Kıtasal doğrultu atımlı fayların mekansal ve zamansal sismik davranışı: Uygulama alanı olarak Batı Bogd Fayı (Moğolistan)


Zabcı C. (Yürütücü), Sunal G., ERTURAÇ M. K., Natalın B.

TÜBİTAK Uluslararası İkili İşbirliği Projesi, 2021 - 2024

  • Proje Türü: TÜBİTAK Uluslararası İkili İşbirliği Projesi
  • Başlama Tarihi: Ocak 2021
  • Bitiş Tarihi: Ocak 2024

Proje Özeti

Önerilen bu çalışma, İstanbul Teknik Üniversitesi – Jeoloji Mühendisliği Bölümü (ITU-JEO) ve Moğolistan Bilim Akademisi – Astronomi ve Jeofizik Enstitüsü (MAS – IAG) arasında gerçekleşecek iş birliğinin ilk adımıdır. Bu iş birliği, sadece beyin gücü ve altyapı olanaklarının paylaşılmasını değil, aynı zamanda iki enstitü ve ülke arasında uzun yıllara yayılacak bir iş birliğini hedeflemektedir. Bu çerçevede ITU-JEO, ileride iki ülke arasında bir bilim köprüsü olma görevini üstelenecek bir Moğol öğrenciyi doktora programında yetiştirecektir. Çalışma bölgesi olarak Moğolistan’ın seçilmesinin ana nedeni, özellikle 20. yüzyıl içerisinde meydana gelen büyük depremlerle uluslararası yer bilimleri camiasının dikkatini çeken bu coğrafyanın, aktif tektonik jeolojik yapıların korunmasına uygun iklimsel koşulları ve doğal bir açık hava laboratuvarı özellikleridir. 

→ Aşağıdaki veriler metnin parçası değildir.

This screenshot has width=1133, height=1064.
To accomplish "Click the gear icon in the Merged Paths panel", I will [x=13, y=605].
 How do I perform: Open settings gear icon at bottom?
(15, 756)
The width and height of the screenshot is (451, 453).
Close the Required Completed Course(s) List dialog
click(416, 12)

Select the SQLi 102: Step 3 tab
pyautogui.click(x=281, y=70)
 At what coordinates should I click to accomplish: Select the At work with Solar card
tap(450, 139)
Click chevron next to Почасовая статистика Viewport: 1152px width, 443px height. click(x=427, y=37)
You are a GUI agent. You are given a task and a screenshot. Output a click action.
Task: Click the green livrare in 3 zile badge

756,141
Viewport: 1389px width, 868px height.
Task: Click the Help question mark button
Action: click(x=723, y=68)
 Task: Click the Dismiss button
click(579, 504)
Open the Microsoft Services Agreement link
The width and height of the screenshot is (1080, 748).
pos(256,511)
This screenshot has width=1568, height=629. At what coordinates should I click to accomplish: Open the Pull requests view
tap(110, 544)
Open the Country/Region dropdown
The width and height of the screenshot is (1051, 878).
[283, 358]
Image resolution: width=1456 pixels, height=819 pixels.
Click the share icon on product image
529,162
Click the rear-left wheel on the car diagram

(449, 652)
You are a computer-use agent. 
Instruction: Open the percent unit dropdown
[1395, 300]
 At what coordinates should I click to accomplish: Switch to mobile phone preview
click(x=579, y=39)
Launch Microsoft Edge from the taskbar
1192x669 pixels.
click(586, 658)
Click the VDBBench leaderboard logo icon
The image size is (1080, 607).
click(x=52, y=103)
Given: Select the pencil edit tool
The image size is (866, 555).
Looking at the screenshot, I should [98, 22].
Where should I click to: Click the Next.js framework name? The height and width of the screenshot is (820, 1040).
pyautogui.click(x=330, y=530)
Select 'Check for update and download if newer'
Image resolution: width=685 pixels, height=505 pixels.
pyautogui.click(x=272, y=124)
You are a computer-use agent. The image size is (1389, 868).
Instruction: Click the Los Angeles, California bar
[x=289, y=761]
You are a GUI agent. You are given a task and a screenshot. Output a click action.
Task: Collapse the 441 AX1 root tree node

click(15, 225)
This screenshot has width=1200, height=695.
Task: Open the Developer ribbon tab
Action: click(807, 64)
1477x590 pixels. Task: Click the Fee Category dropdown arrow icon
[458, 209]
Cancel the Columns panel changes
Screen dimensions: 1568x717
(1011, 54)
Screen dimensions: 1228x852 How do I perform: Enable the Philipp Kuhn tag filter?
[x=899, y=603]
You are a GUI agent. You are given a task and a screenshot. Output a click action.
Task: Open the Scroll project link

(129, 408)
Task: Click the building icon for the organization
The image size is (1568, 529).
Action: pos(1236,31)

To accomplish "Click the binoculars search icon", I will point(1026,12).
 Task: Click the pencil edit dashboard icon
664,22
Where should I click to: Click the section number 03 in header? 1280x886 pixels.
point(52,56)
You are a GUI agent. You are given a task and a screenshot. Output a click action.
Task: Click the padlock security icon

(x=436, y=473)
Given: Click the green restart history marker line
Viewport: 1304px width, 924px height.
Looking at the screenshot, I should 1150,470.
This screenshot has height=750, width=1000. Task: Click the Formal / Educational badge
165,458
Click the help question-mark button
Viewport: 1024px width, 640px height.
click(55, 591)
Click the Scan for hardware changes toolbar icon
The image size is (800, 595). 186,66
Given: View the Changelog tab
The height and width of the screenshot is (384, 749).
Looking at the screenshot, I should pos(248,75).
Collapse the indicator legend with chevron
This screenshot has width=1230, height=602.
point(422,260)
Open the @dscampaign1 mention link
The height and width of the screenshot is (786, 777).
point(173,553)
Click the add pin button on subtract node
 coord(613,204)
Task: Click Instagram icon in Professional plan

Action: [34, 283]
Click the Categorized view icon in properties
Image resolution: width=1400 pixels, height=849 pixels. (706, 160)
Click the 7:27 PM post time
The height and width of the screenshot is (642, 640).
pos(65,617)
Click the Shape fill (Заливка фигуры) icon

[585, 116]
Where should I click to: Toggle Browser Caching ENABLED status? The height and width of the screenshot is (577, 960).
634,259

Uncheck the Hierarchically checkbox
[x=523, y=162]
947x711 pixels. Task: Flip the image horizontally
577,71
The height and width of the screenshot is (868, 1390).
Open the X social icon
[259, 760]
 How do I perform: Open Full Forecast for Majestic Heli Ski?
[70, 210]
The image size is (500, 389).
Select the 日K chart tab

Moğolistan ve özellikle bu ülkenin batı kesimleri, Hindistan-Avrasya çarpışmasının etkisi altındadır. Bu çarpışmaya bağlı olarak gelişen deformasyon, Asya’nın derin kesimlerine ilerleyerek toplam yamulmanın birçok aktif yapı üzerinde paylaştırıldığı geniş ve dağınık bir levha sınırı oluşturur. Bu çok sayıda yapı, şiddetli deprem etkinliği ile kendini gösterir. Moğolistan’da farklı faylar üzerinde özellikle 1905 ve 1957 yılları arasında gerçekleşen ve büyüklüğü 8 veya daha büyük olan dört adet deprem uluslararası yer bilimleri camiasının dikkatini bu coğrafya üzerine çekmiştir. Bu depremleri oluşturan fayların mekânsal olarak birbirlerinden ayrık, uzak bölgelerde olması, kosismik bir stres transferi olasılığını düşürmektedir. Ancak, viskoelastik özelliğe sahip alt kabuğun zaman içerisinde yamulma özelliğine bağlı olarak bu depremler arasında karşılıklı bir tetiklenme mekanizmasının olabileceği, bu deprem serisi için önerilen hipotezlerden biridir.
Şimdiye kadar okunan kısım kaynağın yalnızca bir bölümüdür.